====== Exercise text

Eric Diebold's Quantum Mechanics Page
The Quantum Cascade Laser, or QCL, was invented in 1994 by scientists at Bell Labs in Murray Hill, New Jersey. Using a radically new laser concept, they created a semiconductor laser unlike any other that previously existed. Through the use of Molecular Beam Epitaxy (MBE), nanometer-thick layers of alternating semiconductors were deposited on a substrate, forming a superlattice potential structure. Similar to ordinary bulk semiconductor materials, superlattice structures have energy mini-bands in which electrons are allowed to occupy certain quantum energy states. Because of MBE, engineers are able to design superlattice structures with almost any energy mini-band scheme they desire. It is through electron transitions in the semiconductor conduction band between these superlattice mini-bands that the optical emission of photons occurs. When a population inversion between the correct mini-bands exists, lasing in the structure becomes possible.

============

■ Exercise tasks:
1. For each statement, answer yes or no according to the passage on quantum cascade lasers, and quote the exact words that settle it. (a) The QCL was invented at Bell Labs in Murray Hill, New Jersey. (b) The semiconductor layers deposited on the substrate were micrometer-thick. (c) Photon emission comes from electron transitions in the valence band.
2. Write a continuation of the passage on quantum cascade lasers, starting after its last sentence.
The listing below is separate material, unrelated to the passage on quantum cascade lasers.

====== The data

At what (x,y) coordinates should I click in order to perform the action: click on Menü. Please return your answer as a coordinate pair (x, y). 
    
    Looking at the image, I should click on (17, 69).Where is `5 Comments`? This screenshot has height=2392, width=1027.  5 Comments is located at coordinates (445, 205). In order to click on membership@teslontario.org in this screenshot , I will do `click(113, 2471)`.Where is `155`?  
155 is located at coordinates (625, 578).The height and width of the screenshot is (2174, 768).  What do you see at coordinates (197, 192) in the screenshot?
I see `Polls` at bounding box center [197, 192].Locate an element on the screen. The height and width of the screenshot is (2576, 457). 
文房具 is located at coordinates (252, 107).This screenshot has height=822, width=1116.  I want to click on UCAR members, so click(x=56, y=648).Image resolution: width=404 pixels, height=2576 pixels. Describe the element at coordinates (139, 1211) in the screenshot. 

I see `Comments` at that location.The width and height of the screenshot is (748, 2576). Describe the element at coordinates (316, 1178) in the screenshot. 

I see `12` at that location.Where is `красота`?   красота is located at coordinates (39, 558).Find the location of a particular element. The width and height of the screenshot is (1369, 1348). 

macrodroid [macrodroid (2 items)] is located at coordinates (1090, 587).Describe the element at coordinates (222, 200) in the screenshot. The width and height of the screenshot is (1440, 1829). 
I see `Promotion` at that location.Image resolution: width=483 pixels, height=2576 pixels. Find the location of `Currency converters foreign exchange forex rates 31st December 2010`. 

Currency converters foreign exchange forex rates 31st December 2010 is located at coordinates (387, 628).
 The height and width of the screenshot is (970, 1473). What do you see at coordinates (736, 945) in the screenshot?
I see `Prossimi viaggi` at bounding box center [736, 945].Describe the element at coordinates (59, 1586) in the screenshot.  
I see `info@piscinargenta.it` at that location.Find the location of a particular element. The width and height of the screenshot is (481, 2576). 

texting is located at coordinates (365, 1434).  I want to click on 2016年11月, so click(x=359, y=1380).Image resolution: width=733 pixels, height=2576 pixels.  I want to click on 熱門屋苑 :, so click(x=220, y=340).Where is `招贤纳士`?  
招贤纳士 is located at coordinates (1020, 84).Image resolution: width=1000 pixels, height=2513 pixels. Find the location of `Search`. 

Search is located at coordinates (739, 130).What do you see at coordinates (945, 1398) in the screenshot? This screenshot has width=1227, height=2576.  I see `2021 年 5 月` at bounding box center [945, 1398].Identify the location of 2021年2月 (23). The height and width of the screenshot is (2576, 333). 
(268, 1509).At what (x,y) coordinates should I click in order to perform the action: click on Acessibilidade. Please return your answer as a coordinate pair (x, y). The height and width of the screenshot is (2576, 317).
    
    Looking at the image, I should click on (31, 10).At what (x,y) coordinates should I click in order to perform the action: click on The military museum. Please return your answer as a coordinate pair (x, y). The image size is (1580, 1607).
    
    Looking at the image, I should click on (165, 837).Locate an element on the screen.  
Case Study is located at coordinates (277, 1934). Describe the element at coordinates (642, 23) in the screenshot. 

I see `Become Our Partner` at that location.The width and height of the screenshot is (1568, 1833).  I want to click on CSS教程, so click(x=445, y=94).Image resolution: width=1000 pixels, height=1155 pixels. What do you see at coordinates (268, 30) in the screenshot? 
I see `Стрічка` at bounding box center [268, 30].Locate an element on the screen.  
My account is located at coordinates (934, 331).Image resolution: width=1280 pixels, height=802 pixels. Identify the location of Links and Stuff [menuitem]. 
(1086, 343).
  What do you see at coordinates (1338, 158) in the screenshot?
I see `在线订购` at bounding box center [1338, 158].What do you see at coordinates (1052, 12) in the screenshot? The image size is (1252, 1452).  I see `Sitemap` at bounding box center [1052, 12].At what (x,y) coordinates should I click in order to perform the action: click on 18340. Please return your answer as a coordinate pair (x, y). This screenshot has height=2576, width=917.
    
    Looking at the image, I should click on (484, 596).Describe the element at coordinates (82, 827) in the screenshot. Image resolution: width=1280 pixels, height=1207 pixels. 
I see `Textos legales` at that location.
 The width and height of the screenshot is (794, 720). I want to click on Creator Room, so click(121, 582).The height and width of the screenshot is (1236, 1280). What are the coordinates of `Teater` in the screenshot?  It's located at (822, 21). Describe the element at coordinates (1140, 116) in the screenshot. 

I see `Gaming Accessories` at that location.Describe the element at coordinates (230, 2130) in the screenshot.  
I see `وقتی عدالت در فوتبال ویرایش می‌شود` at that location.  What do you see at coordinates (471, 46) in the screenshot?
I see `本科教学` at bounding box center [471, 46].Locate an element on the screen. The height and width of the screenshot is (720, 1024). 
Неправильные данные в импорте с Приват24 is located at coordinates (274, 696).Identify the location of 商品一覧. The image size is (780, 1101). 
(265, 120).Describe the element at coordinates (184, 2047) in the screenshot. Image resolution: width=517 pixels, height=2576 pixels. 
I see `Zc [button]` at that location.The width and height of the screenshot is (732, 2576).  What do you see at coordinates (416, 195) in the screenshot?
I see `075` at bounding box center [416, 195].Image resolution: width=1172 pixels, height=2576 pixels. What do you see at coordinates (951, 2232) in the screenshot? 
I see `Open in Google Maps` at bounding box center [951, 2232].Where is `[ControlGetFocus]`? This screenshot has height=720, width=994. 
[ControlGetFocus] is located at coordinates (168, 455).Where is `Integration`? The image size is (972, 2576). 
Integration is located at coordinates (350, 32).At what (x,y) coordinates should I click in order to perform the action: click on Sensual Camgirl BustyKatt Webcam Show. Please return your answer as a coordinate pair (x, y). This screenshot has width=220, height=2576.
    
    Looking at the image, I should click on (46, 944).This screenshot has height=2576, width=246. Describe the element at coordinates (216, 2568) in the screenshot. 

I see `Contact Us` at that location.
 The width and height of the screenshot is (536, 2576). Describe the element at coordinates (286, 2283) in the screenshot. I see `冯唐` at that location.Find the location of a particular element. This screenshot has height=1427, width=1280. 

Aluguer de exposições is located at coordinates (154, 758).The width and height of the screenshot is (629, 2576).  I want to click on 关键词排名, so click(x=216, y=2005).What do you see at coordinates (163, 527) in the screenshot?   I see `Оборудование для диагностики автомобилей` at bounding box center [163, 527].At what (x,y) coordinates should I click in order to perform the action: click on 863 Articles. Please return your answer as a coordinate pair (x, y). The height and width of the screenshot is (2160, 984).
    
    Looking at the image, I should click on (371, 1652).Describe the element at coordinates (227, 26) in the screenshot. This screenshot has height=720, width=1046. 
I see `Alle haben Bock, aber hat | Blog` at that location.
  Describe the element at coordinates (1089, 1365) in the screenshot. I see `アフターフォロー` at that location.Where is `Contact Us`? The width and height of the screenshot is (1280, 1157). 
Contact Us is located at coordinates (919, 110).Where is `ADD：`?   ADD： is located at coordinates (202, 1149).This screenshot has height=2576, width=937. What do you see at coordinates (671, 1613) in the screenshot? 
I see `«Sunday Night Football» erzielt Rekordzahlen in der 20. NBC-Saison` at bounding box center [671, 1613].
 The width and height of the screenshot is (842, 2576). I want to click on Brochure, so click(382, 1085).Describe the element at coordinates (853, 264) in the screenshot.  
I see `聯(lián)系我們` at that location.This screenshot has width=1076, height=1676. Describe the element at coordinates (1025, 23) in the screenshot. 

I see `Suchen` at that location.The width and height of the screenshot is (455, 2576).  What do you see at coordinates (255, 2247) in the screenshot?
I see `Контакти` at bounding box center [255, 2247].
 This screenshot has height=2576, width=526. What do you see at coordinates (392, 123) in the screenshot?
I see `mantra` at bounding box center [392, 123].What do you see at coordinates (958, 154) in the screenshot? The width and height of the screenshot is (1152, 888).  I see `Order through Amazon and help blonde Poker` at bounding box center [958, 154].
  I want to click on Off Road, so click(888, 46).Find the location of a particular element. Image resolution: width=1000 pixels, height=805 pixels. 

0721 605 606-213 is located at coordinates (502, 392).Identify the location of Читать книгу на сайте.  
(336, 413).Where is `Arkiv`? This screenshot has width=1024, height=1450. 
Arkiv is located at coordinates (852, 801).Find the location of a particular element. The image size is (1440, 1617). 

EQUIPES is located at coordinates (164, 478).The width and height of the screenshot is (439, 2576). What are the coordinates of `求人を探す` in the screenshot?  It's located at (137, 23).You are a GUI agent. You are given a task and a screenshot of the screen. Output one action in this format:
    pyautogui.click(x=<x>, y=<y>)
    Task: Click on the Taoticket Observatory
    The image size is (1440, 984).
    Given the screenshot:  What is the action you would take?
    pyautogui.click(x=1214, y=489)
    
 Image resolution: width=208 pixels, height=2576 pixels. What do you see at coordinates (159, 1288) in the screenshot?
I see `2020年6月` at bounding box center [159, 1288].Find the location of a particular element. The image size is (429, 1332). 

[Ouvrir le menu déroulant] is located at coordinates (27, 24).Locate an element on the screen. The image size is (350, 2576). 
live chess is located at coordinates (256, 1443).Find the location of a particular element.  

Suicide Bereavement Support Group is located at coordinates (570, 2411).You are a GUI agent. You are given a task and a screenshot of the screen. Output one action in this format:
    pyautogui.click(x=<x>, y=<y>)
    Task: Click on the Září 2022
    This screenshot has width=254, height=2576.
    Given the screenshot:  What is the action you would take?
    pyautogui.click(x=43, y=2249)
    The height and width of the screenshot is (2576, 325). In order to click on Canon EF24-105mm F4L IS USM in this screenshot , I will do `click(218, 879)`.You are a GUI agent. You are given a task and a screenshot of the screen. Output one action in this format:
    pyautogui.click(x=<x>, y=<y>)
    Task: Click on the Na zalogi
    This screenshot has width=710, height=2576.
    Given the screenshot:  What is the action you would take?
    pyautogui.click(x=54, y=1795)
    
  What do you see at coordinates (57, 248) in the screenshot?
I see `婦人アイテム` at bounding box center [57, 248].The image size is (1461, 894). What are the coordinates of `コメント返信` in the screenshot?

============

■ Answer list:
1.
(a) Yes: "was invented in 1994 by scientists at Bell Labs in Murray Hill, New Jersey"
(b) No: "nanometer-thick layers of alternating semiconductors were deposited on a substrate"
(c) No: "It is through electron transitions in the semiconductor conduction band between these superlattice mini-bands that the optical emission of photons occurs"

2.
The "cascade" effect is termed from repeated optical transitions of the same electron as it "cascades" down the laser structure. Passing through injectors and active transition regions repeatedly, a single electron can emit 25-75 photons as it travels through the structure, depending on the number of active regions (~25-75 per laser). This feature is a great advantage over the standard double heterostructure semiconductor laser, in which one electron combining with one hole emits a single photon.
There are many other details that describe the QCL's operation, but the primary benefits of this new laser are its large, continuous range of wavelength possibilities (4-24µm), high power (up to 300mW in pulsed mode - QCL's can carry large currents due to their large material band gap structure), and low cost. These great benefits make the QCL an ideal laser source in applications such as infrared spectroscopy (QCL's emit light in the "molecular fingerprint" region of the spectrum making it a convenient choice in gas trace detection), optical wireless communications, and medical diagnostics. One of the fundamentally new developments of the last decade, the great benefits of the Quantum Cascade Laser will surely propel it to become one of the most widely used semiconductor lasers in the world.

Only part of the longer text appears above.